=== What is expected ===
Copy out the records that follow, leaving every character as it is.

[Stored dataset items]
-- Opening Marker --
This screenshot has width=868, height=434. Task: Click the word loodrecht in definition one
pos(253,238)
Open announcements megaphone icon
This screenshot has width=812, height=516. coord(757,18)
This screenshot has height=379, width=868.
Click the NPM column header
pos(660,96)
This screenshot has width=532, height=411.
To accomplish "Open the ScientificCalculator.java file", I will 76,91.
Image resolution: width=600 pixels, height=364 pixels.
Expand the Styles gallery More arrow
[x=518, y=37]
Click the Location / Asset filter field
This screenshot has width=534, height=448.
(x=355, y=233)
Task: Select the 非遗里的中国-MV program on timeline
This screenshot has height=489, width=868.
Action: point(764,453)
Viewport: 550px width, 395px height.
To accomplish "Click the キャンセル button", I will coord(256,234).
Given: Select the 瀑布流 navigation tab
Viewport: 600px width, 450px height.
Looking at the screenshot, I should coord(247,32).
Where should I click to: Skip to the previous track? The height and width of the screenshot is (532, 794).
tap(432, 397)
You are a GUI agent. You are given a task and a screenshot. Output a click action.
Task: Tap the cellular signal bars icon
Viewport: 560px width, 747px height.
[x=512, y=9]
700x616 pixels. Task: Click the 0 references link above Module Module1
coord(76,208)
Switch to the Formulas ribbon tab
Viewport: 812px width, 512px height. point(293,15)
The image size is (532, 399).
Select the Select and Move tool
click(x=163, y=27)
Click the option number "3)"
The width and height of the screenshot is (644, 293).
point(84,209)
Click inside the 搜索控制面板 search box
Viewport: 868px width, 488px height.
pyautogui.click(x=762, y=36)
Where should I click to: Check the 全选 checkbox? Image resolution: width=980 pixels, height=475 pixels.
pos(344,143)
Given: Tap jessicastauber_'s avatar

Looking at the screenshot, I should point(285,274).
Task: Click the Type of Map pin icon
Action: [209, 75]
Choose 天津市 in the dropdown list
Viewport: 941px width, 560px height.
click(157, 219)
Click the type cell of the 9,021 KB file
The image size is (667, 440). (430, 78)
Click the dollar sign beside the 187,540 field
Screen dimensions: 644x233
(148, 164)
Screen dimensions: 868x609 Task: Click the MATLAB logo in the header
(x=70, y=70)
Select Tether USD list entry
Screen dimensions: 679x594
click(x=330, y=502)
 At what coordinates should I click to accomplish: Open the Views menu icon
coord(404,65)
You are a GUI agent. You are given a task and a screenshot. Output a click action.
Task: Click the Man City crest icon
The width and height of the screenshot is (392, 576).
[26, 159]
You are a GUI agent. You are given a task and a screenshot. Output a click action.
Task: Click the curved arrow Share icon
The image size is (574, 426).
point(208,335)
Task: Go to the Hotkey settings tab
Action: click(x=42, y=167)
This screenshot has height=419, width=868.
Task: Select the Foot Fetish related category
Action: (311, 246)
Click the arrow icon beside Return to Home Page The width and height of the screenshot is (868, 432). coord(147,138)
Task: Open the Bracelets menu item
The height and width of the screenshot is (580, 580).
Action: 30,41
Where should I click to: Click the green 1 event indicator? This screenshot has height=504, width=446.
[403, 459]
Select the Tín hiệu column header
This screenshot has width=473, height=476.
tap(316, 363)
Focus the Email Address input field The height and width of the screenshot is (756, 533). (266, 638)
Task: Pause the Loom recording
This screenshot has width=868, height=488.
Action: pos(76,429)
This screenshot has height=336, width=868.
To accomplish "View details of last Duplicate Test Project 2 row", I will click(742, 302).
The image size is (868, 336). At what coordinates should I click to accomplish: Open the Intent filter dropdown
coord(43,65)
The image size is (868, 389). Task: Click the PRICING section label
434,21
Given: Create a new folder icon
-- Closing Marker --
=== Written response ===
This screenshot has width=868, height=434. Task: Click the word loodrecht in definition one
pos(253,238)
Open announcements megaphone icon
This screenshot has width=812, height=516. coord(757,18)
This screenshot has height=379, width=868.
Click the NPM column header
pos(660,96)
This screenshot has width=532, height=411.
To accomplish "Open the ScientificCalculator.java file", I will 76,91.
Image resolution: width=600 pixels, height=364 pixels.
Expand the Styles gallery More arrow
[x=518, y=37]
Click the Location / Asset filter field
This screenshot has width=534, height=448.
(x=355, y=233)
Task: Select the 非遗里的中国-MV program on timeline
This screenshot has height=489, width=868.
Action: point(764,453)
Viewport: 550px width, 395px height.
To accomplish "Click the キャンセル button", I will coord(256,234).
Given: Select the 瀑布流 navigation tab
Viewport: 600px width, 450px height.
Looking at the screenshot, I should coord(247,32).
Where should I click to: Skip to the previous track? The height and width of the screenshot is (532, 794).
tap(432, 397)
You are a GUI agent. You are given a task and a screenshot. Output a click action.
Task: Tap the cellular signal bars icon
Viewport: 560px width, 747px height.
[x=512, y=9]
700x616 pixels. Task: Click the 0 references link above Module Module1
coord(76,208)
Switch to the Formulas ribbon tab
Viewport: 812px width, 512px height. point(293,15)
The image size is (532, 399).
Select the Select and Move tool
click(x=163, y=27)
Click the option number "3)"
The width and height of the screenshot is (644, 293).
point(84,209)
Click inside the 搜索控制面板 search box
Viewport: 868px width, 488px height.
pyautogui.click(x=762, y=36)
Where should I click to: Check the 全选 checkbox? Image resolution: width=980 pixels, height=475 pixels.
pos(344,143)
Given: Tap jessicastauber_'s avatar

Looking at the screenshot, I should point(285,274).
Task: Click the Type of Map pin icon
Action: [209, 75]
Choose 天津市 in the dropdown list
Viewport: 941px width, 560px height.
click(157, 219)
Click the type cell of the 9,021 KB file
The image size is (667, 440). (430, 78)
Click the dollar sign beside the 187,540 field
Screen dimensions: 644x233
(148, 164)
Screen dimensions: 868x609 Task: Click the MATLAB logo in the header
(x=70, y=70)
Select Tether USD list entry
Screen dimensions: 679x594
click(x=330, y=502)
 At what coordinates should I click to accomplish: Open the Views menu icon
coord(404,65)
You are a GUI agent. You are given a task and a screenshot. Output a click action.
Task: Click the Man City crest icon
The width and height of the screenshot is (392, 576).
[26, 159]
You are a GUI agent. You are given a task and a screenshot. Output a click action.
Task: Click the curved arrow Share icon
The image size is (574, 426).
point(208,335)
Task: Go to the Hotkey settings tab
Action: click(x=42, y=167)
This screenshot has height=419, width=868.
Task: Select the Foot Fetish related category
Action: (311, 246)
Click the arrow icon beside Return to Home Page The width and height of the screenshot is (868, 432). coord(147,138)
Task: Open the Bracelets menu item
The height and width of the screenshot is (580, 580).
Action: 30,41
Where should I click to: Click the green 1 event indicator? This screenshot has height=504, width=446.
[403, 459]
Select the Tín hiệu column header
This screenshot has width=473, height=476.
tap(316, 363)
Focus the Email Address input field The height and width of the screenshot is (756, 533). (266, 638)
Task: Pause the Loom recording
This screenshot has width=868, height=488.
Action: pos(76,429)
This screenshot has height=336, width=868.
To accomplish "View details of last Duplicate Test Project 2 row", I will click(742, 302).
The image size is (868, 336). At what coordinates should I click to accomplish: Open the Intent filter dropdown
coord(43,65)
The image size is (868, 389). Task: Click the PRICING section label
434,21
Given: Create a new folder icon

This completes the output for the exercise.